19 de noviembre 2015 , 06:07 p.m.

Desde el punto de vista contable el término ‘goodwill’, que en español se traduce como crédito mercantil, se concibió para definir algo que era difícil de precisar. De hecho, en la doctrina y normas contables en general, tanto en Colombia como en otras latitudes, el ‘goodwill’ se define como “el valor adicional pagado en la compra de un ente económico activo sobre el valor en libros o sobre el valor calculado o convenido de todos los activos netos comprados…” (Decreto 2650 de diciembre 29 de 1993 – Plan Único de Cuentas). Esta definición atribuye ese valor adicional al “…reconocimiento de atributos especiales tales como el buen nombre, personal idóneo, reputación de crédito privilegiado, prestigio por vender mejores productos y servicios y localización favorable.” En otras palabras, se están echando en un gran saco los más variados atributos de un negocio desde su buen nombre y reputación hasta la ubicación favorable de su establecimiento de comercio. Estos atributos no son otra cosa que una serie de activos intangibles que en vez de haber sido adquiridos, han sido formados a lo largo del tiempo y por ello no están reflejados en los Estados Financieros. Su valor solamente se materializa en la contabilidad cuando se hace una transacción de compra-venta del negocio en marcha, lo cual también tiene repercusiones en el campo tributario y financiero, que se han empezado a reconocer.

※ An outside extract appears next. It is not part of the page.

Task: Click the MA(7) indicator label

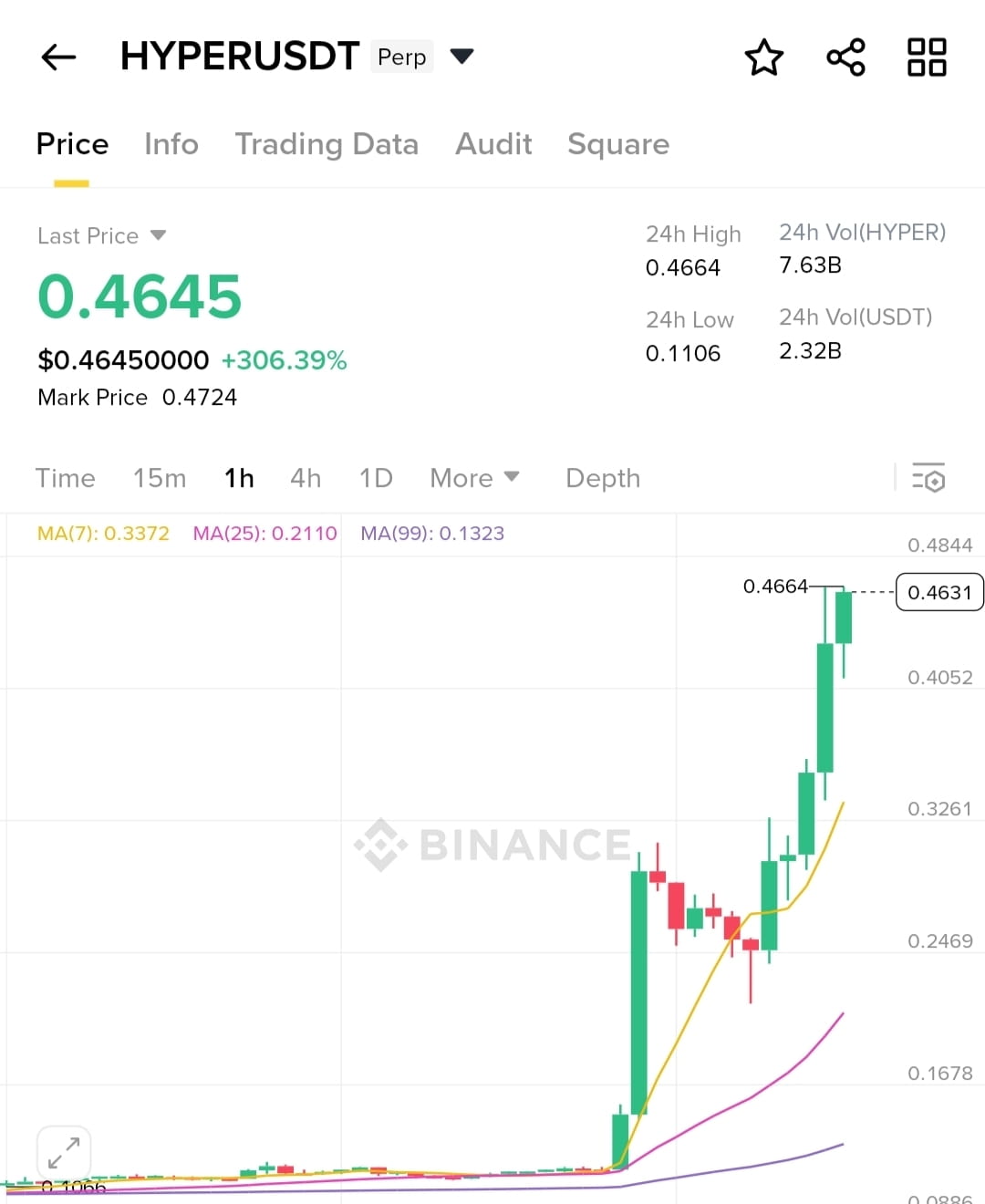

En los actuales tiempos de convergencia a estándares internacionales de contabilidad el ‘goodwill’ sigue siendo un concepto vago. La NIIF 3 reconoce el ‘goodwill’ en combinaciones de negocios y lo denomina “plusvalía” para referirse al activo que representa los beneficios económicos futuros que surgen de otros activos adquiridos en una combinación de negocios, que no están identificados individualmente ni reconocidos de forma separada.

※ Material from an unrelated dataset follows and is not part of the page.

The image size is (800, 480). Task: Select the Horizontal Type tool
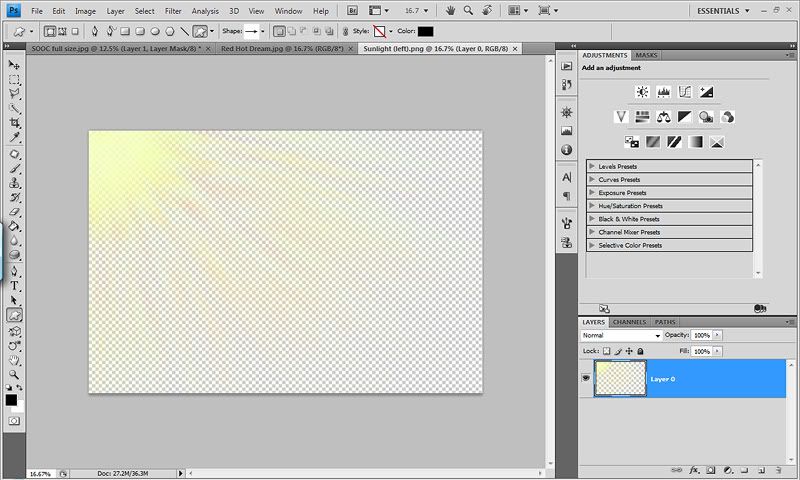(x=15, y=285)
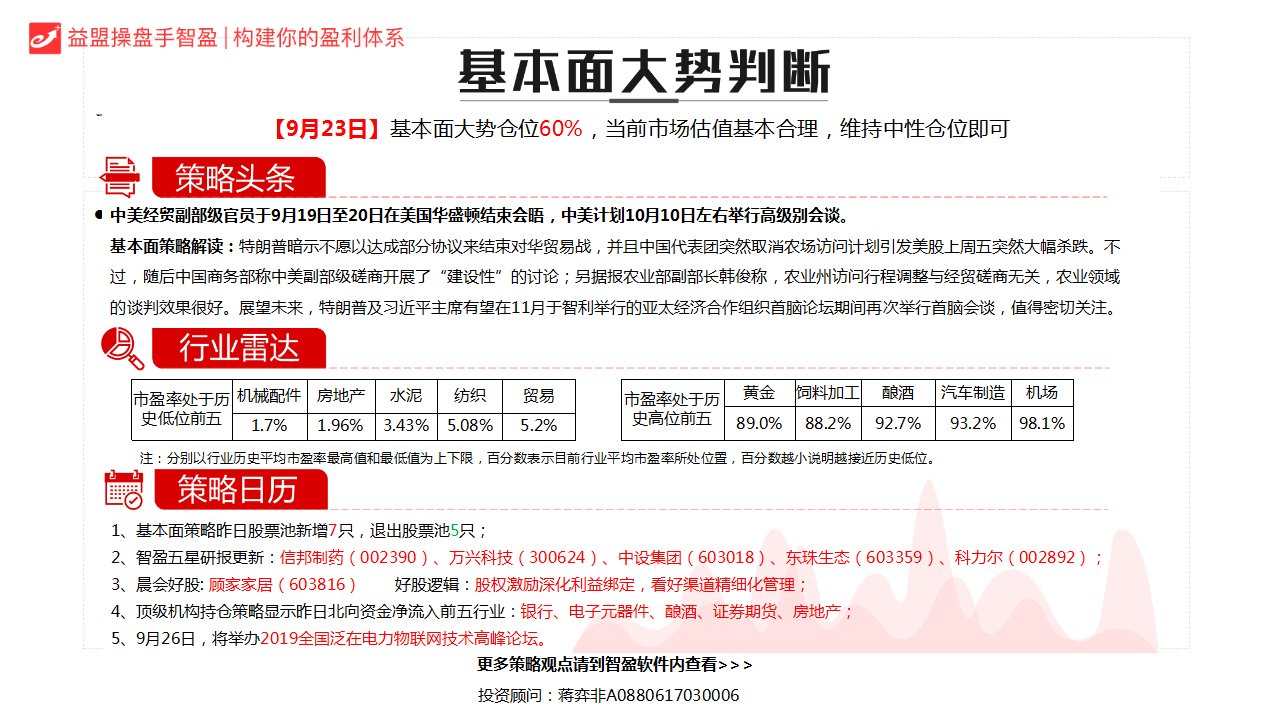The width and height of the screenshot is (1274, 719).
Task: Open the 信邦制药（002390）stock link
Action: point(354,558)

Nuestra hipótesis es que ese valor adicional que se paga al adquirir una empresa se asocia con los activos intangibles formados a lo largo del tiempo, cada uno de los cuales se debe poder identificar y valorar con precisión. Antiguamente y así lo evidencian aun hoy algunas normas contables, la generación de valor se atribuía exclusivamente al uso productivo de activos tangibles como terrenos, edificaciones, plantas, equipos y, por supuesto, dinero. Desde 1995, el libro “Ser Digital” de Nicholas Negroponte, anticipaba cómo estábamos evolucionando rápidamente de una economía y comercio basados en átomos, al universo de los bits. Hoy los activos intangibles, encabezados por las marcas, han ganado gran protagonismo en la generación de valor para los negocios. Otros ejemplos de activos intangibles son las patentes, los modelos industriales, las licencias y las bases de datos de clientes.

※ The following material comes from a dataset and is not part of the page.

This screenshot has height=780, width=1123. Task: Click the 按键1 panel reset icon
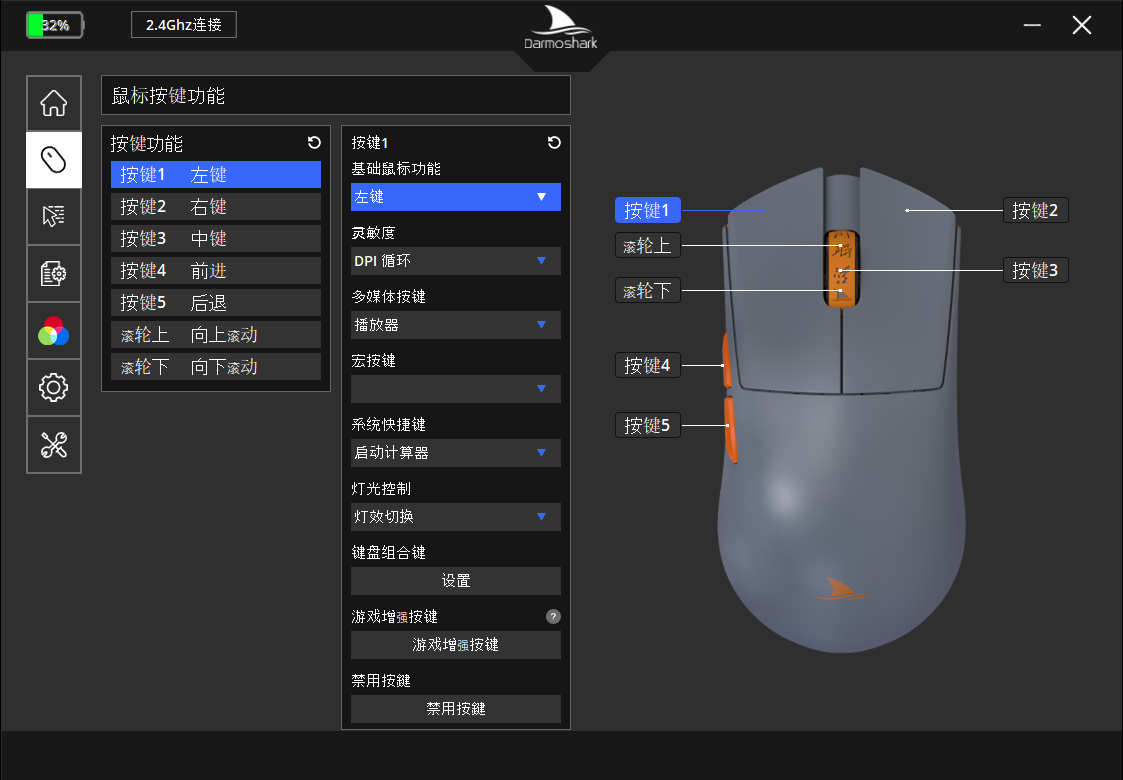pyautogui.click(x=554, y=143)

Si se analizan los estados financieros que las empresas reportan a las entidades regulatorias y que son de dominio público, se puede observar como hoy en día en sectores tales como alimentos y bebidas, banca, medios de comunicación, comercio y telecomunicaciones, el peso de los activos intangibles en el valor de las empresas oscila entre 50% y el 70% siendo la marca el más importante. En nuestro estudio ‘Las marcas colombianas más valiosas’ distinguimos dos categorías: marcas de productos como Póker, Águila, Alpina, Postobón y Zenú, y marcas de servicios como Banco de Bogotá, Bancocolombia, Éxito, Olímpica y Avianca. Una evidencia importante del poder de las marcas son las adquisiciones por parte de multinacionales que han conservado las marcas colombianas compradas como es el caso de Bavaria por SAB Miller, Coltabaco por Philip Morris, Margarita por Frito Lay, Algarra por el grupo peruano Gloria y la marca de agua Brisa por parte de Coca-Cola.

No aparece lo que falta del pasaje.